• **DESCRIPTION OF THE TASK**
Please reproduce the lines from the one containing "This screenshot has width=546, height=842." through the end of the data below exactly as they stand, and omit all pictures.

(Excerpts from a dataset)
++++++++++++++++++++

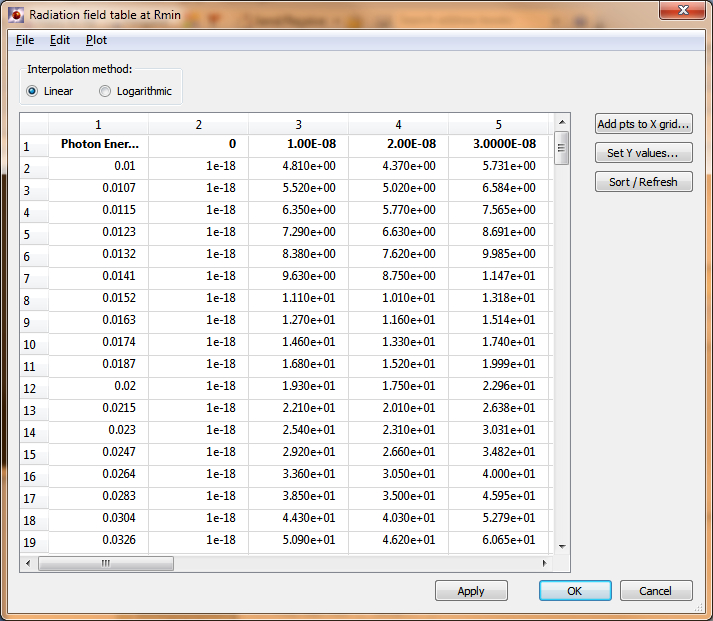Open the Edit menu
This screenshot has width=713, height=621.
tap(60, 40)
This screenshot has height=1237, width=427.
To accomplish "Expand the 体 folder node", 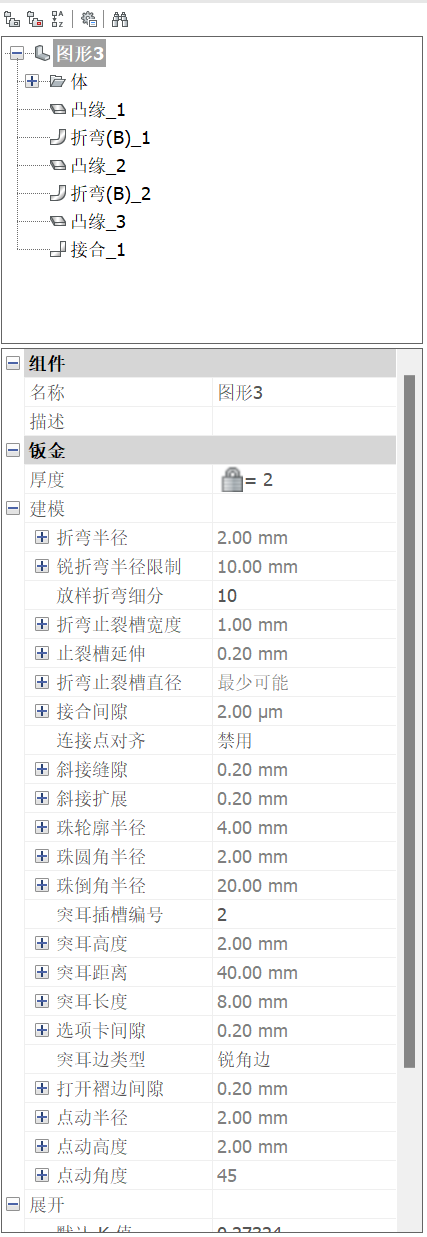I will 32,81.
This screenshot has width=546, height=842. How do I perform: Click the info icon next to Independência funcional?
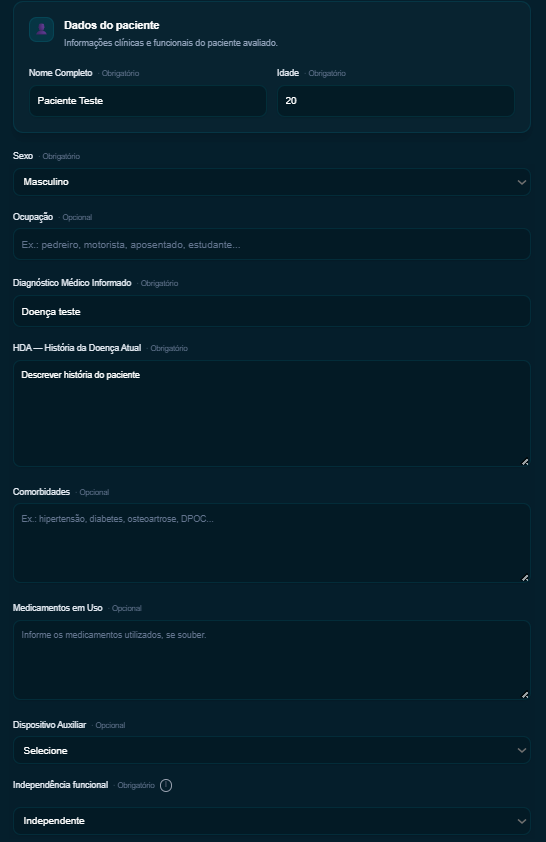(166, 785)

++++++++++++++++++++

• **SOLUTION FOR THIS EXERCISE**
This screenshot has width=546, height=842. How do I perform: Click the info icon next to Independência funcional?
(166, 785)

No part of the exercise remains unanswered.